En visite sur les sites d’intervention de l’Agence de développement municipal (ADM), notamment au marché Ndoumbé Diop, le ministre, d’après l’APS, était accompagné des autorités administratives locales ainsi que des équipes techniques chargées de l’exécution des travaux.
« Il était important, avant la finalisation des travaux dans un mois, de venir avec les équipes pour échanger sur les dernières options techniques à retenir. Cette mission nous a permis de mieux appréhender les enjeux liés à ce projet », a déclaré Moussa Bala Fofana à l’issue de la visite.
Le ministre a salué l’implication des délégués du marché Ndoumbé Diop, dont la collaboration a facilité la sensibilisation des commerçants et la mise en œuvre des infrastructures nécessaires au système d’assainissement de la ville.
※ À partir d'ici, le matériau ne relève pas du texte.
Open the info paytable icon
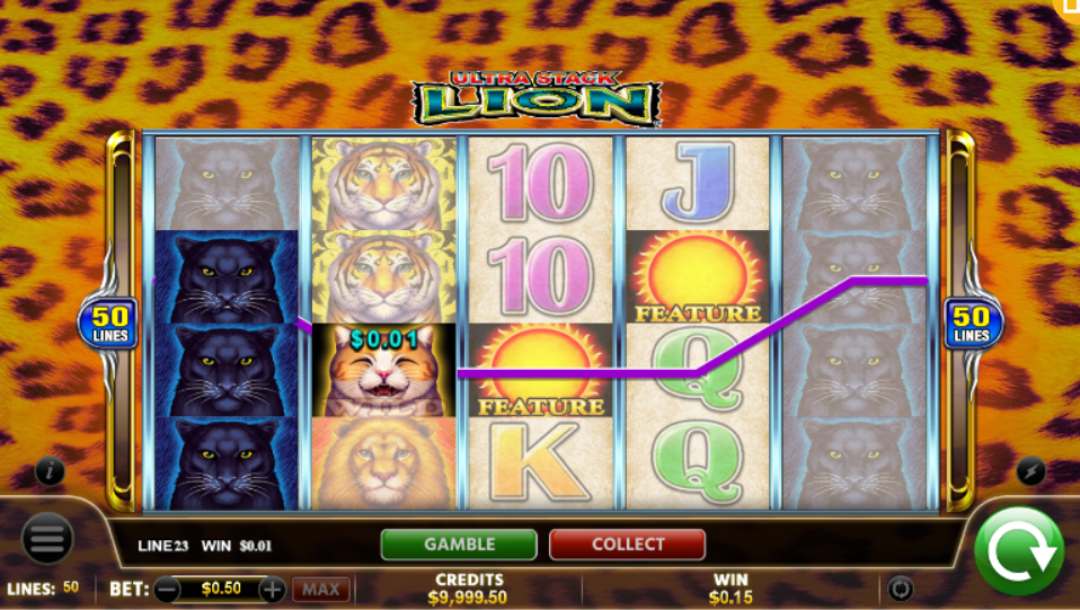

Selon lui, les aménagements en cours permettront d’assurer la liaison entre le point le plus bas de la commune et l’exutoire situé à l’extérieur de la ville, favorisant ainsi une meilleure évacuation des eaux pluviales et réduisant les risques d’inondation. « Les travaux restants ne nécessiteront pas plus de quatre semaines », a-t-il assuré, se disant satisfait du rythme d’exécution du chantier.
Le ministre a également annoncé son retour à Diourbel dans un mois afin de constater l’achèvement des travaux d’assainissement et d’évaluer les aménagements de voirie prévus à l’intérieur du marché, dans l’objectif d’améliorer les conditions d’accueil et de circulation des usagers.
Au-delà de la lutte contre les inondations, Moussa Bala Fofana a plaidé pour une meilleure valorisation des eaux pluviales. « Une fois la question des inondations maîtrisée, cette eau doit être considérée comme une ressource. Elle peut contribuer au développement de projets de maraîchage, de pisciculture ou encore à l’aménagement d’espaces verts », a-t-il souligné.